Zwischen Reichstag und Kanzleramt
Atem holen für die Schlacht
Marcus Schmidt

Dieses Gefecht hat Verteidigungsministerin Ursula von der Leyen (CDU) gewonnen. Am vergangenen Sonntag sah sich die amerikanische Eliteuniversität Stanford zu einer Klarstellung veranlaßt. Nein, hieß es beschwichtigend aus Kalifornien, Ursula von der Leyen habe den Namen der Hochschule nicht mißbraucht.

Damit widersprach die renommierte Institution einem Vorwurf, den zuvor dieWelt am Sonntag erhoben hatte – ebenfalls unter Berufung auf die Universität.
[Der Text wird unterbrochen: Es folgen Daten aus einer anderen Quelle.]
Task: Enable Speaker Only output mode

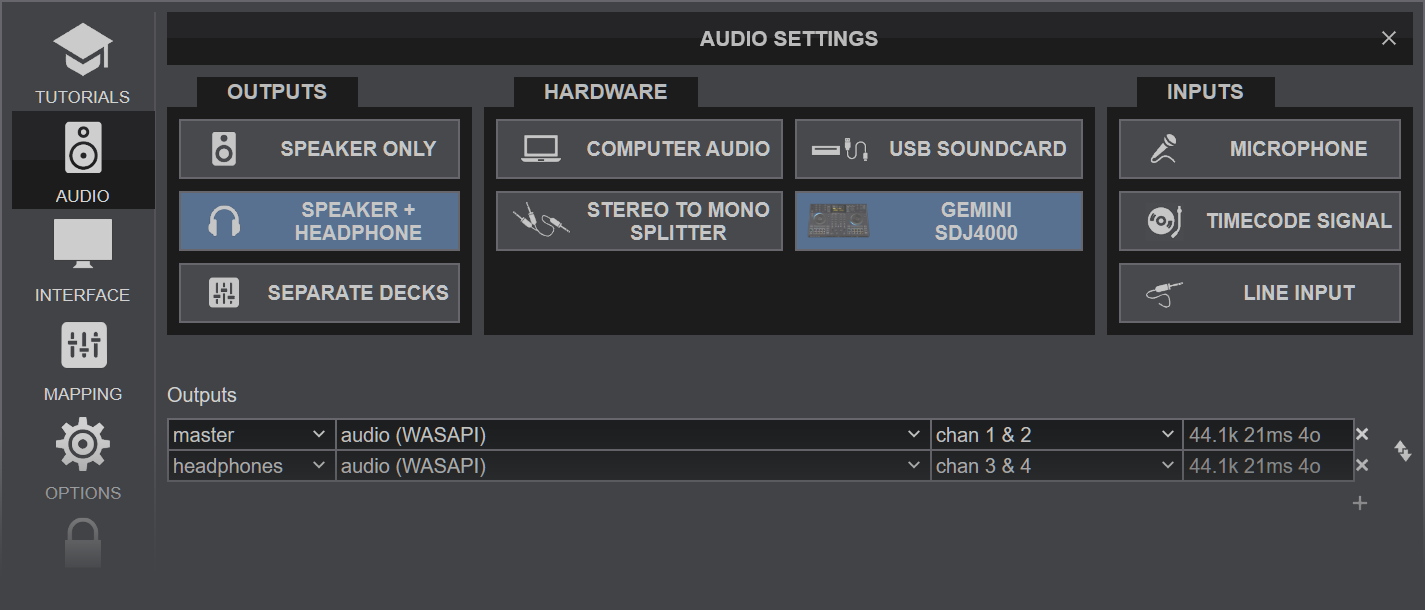Action: [319, 149]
Hintergrund für die Aufregung ist die Angabe von der Leyens im Lebenslauf auf ihrer Internetseite zu ihrem Aufenthalt in Stanford. Demnach war sie 1993 „Auditing guest an der Stanford University, Graduate School of Business“. Für 1995 ist ein „Aufenthalt an der Stanford Health Services Hospital Administration“ verzeichnet.

Auf Anfrage der Welt am Sonntag hatte die Universität Stanford diese Angabe zunächst kritisiert: Von der Leyen sei in keinem offiziellen Programm eingeschrieben, das mit einem Schein oder akademischen Abschluß abgeschlossen wird. Wer sich ohne ein solches Zertifikat in seinem Lebenslauf auf die Universität beziehe, mißbrauche den Namen Stanfords, teilte die Sprecherin der Hochschule mit.
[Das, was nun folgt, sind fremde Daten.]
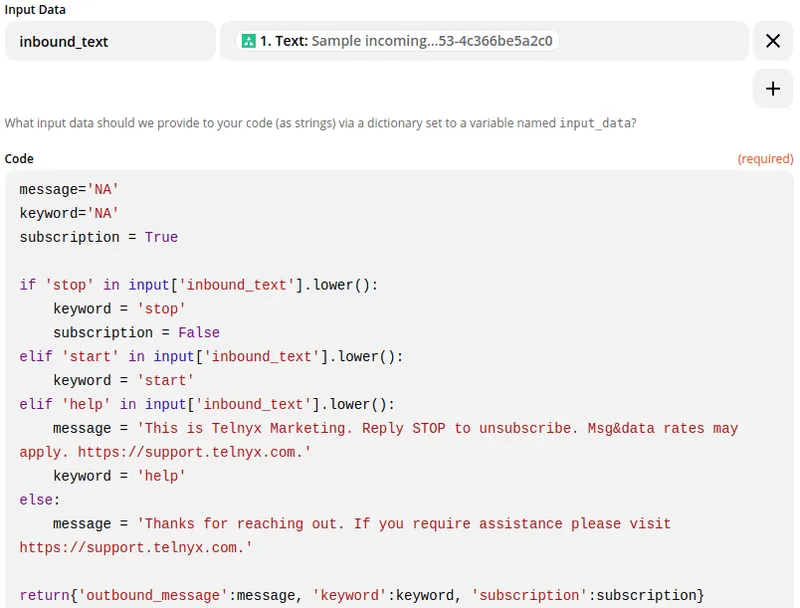Viewport: 800px width, 608px height.
Task: Add another input row with the plus button
Action: click(772, 89)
Der Vorwurf wog schwer und sorgte im politischen Berlin für erhebliche Aufregung. Denn die amerikanische Eliteuniversität warf der deutschen Verteidigungsministerin nach dieser Lesart vor, sie habe ihren Lebenslauf zu Unrecht mit dem Renommee Stanfords aufpoliert. Es darf vermutet werden, daß von der Leyen und ihr engster Beraterkreis umgehend alle Hebel in Bewegung gesetzt haben, um die Sache geradezurücken – mit Erfolg.

Für von der Leyen war diese Entlastung immens wichtig. Denn für die CDU-Politikerin geht es derzeit um alles: um ihr Amt als Ministerin – und um ihre Stellung als potentielle Nachfolgerin Angela Merkels als Bundeskanzlerin. Bereits seit Wochen ist von der Leyen schwer unter Druck. Die Internetplattform Vroniplag wirft ihr vor, sie habe ihre 1990 vorgelegte medizinische Dissertation teilweise bei anderen Autoren abgeschrieben. „Bisher wurden auf 27 von 62 Seiten Plagiatsfundstellen dokumentiert. Dies entspricht einem Anteil von 43,5 Prozent aller Seiten“, hieß es am Dienstag auf der Intersetseite der Plagiatsjäger zum aktuellen Stand der Überprüfung.

Von der Leyen hat die Vorwürfe bislang immer zurückgewiesen. Bereits Ende August, als sie erstmals davon erfahren habe, daß sie in das Visier von Vroniplag geraten war, habe sie die für ihre Promotion zuständige Medizinischen Hochschule Hannover, an der sie von 1980 bis 1987 studiert hat, um eine Überprüfung ihrer Dissertation gebeten.

Ursula von der Leyen ist bewußt, daß ihre weitere politische Karriere vom Votum der Hochschule abhängt. Wird ihr der Doktortitel aberkannt, wäre sie als Verteidigungsministerin kaum noch zu halten – der Weg in das Kanzleramt wäre ihr wohl auf jeden Fall versperrt. Die Schlacht ist für die Ministerin also  noch lange nicht vorbei.